» **Task brief**:
Copy all lines below containing "Store".

» **Supplied records**:
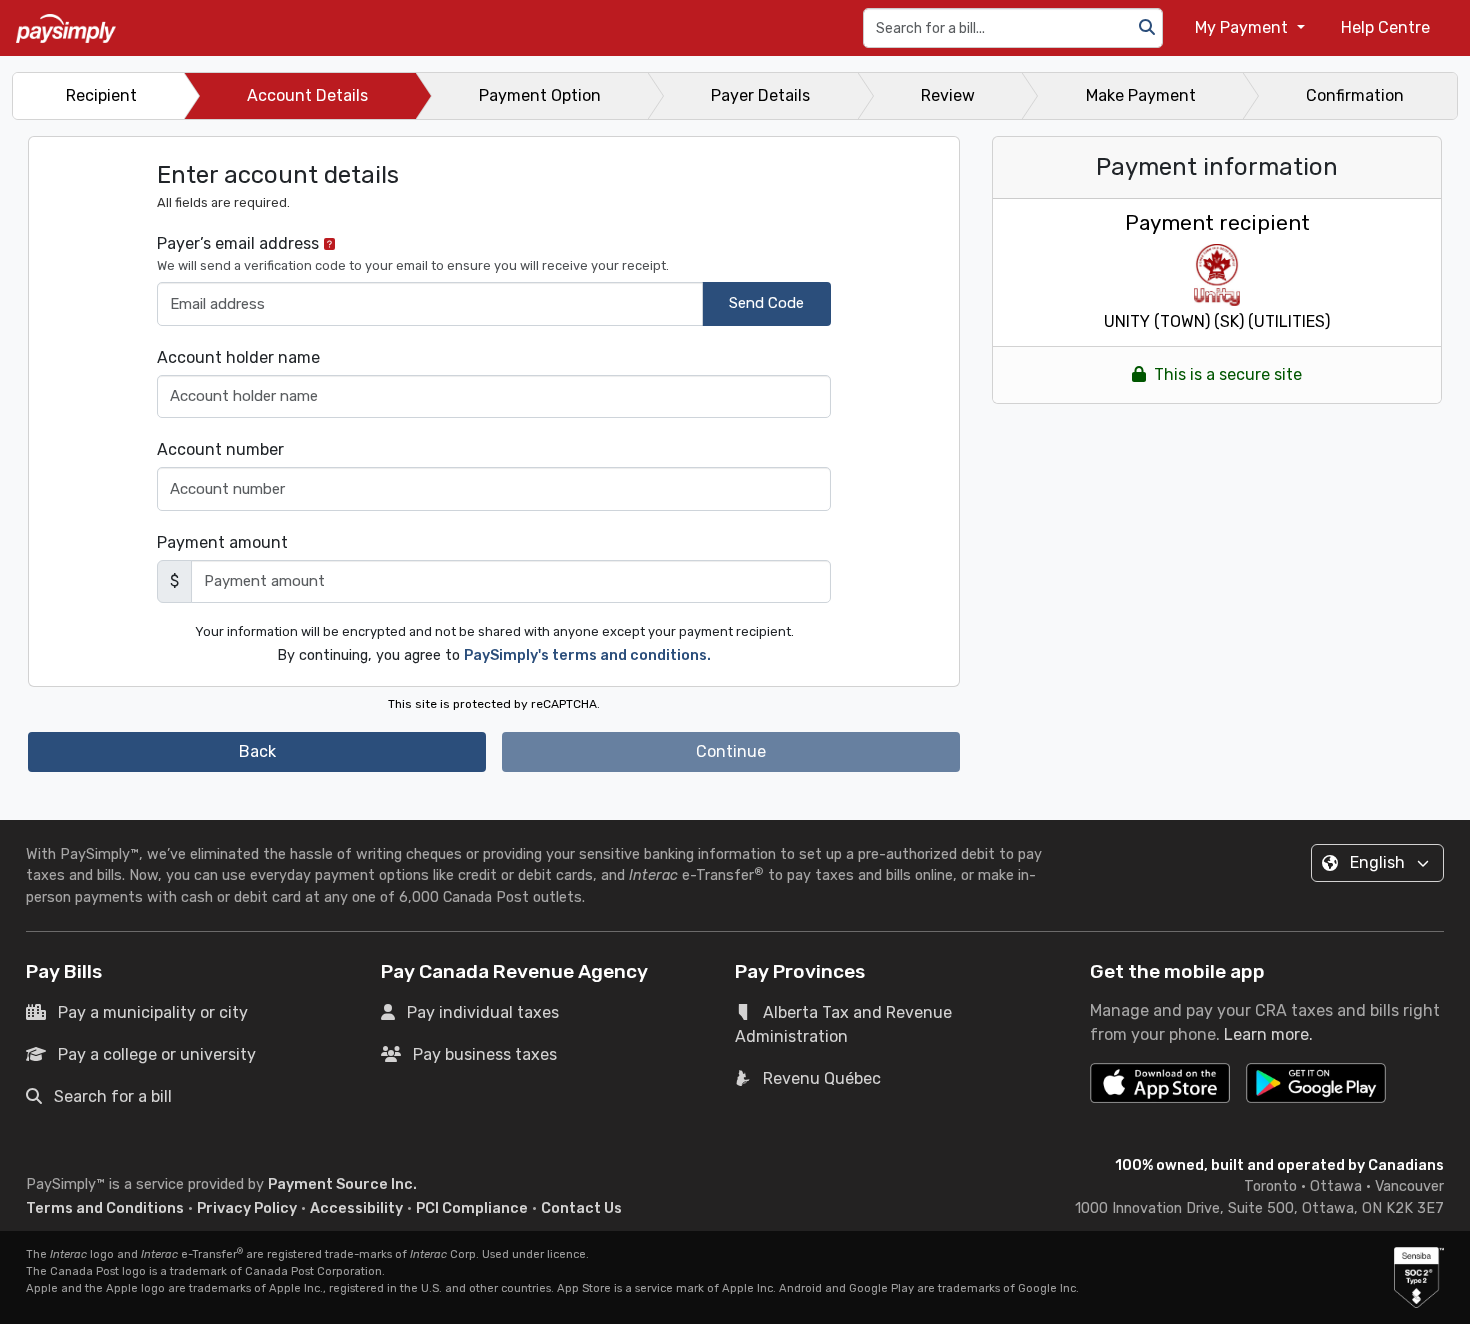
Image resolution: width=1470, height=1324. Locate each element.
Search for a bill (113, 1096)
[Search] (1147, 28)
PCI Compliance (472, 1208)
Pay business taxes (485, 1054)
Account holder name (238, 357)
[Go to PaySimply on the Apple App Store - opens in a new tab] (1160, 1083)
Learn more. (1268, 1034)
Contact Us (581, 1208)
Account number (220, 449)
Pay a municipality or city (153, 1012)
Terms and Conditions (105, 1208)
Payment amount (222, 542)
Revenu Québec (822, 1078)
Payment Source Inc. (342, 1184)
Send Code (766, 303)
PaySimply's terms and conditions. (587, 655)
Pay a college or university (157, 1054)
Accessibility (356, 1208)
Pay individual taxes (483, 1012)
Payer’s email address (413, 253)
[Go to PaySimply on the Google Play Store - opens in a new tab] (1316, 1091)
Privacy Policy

---

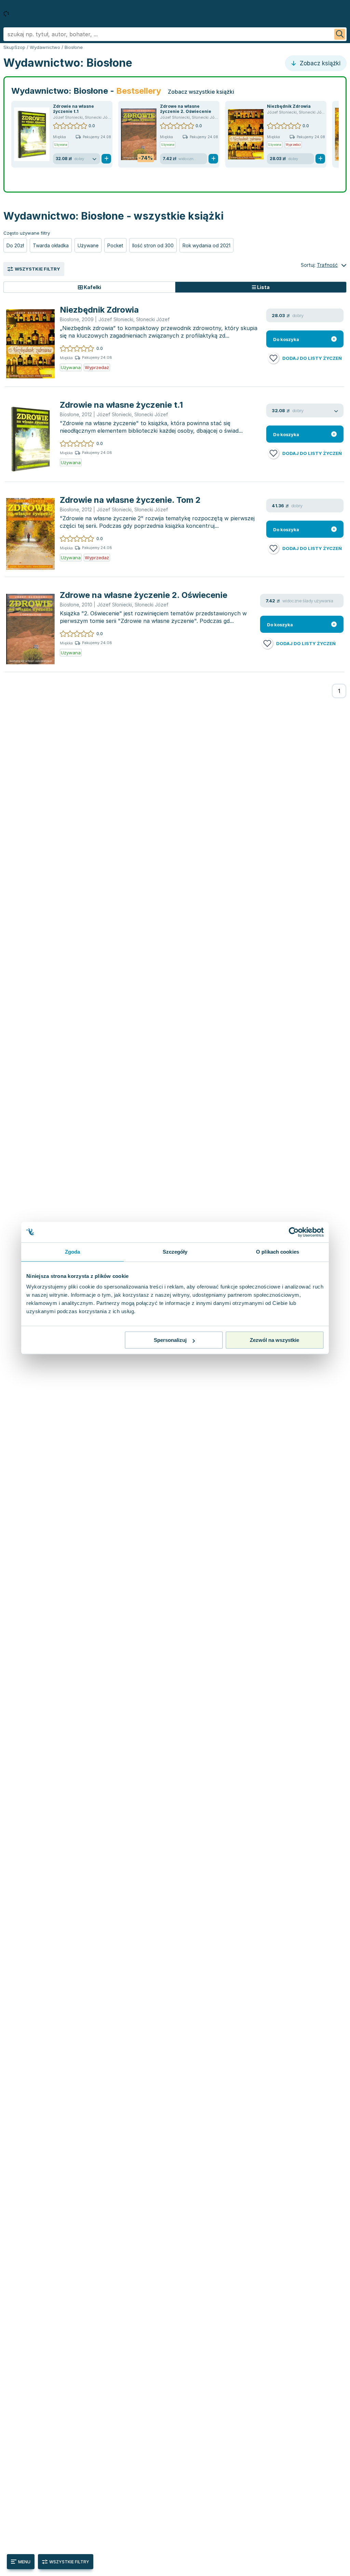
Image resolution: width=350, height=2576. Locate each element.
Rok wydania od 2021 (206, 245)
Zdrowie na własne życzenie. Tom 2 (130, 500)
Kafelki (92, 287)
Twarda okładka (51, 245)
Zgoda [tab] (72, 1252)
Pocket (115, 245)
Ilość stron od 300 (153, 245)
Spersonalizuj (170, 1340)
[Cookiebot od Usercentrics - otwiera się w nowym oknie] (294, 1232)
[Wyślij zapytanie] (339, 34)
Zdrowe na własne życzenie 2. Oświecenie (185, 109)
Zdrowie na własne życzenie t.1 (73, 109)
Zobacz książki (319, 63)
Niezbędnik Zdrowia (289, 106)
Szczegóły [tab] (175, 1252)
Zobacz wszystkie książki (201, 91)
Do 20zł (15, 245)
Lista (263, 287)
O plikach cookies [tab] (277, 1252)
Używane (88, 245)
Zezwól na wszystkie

» **Written reply**:
[Go to PaySimply on the Apple App Store - opens in a new tab] (1160, 1083)
[Go to PaySimply on the Google Play Store - opens in a new tab] (1316, 1091)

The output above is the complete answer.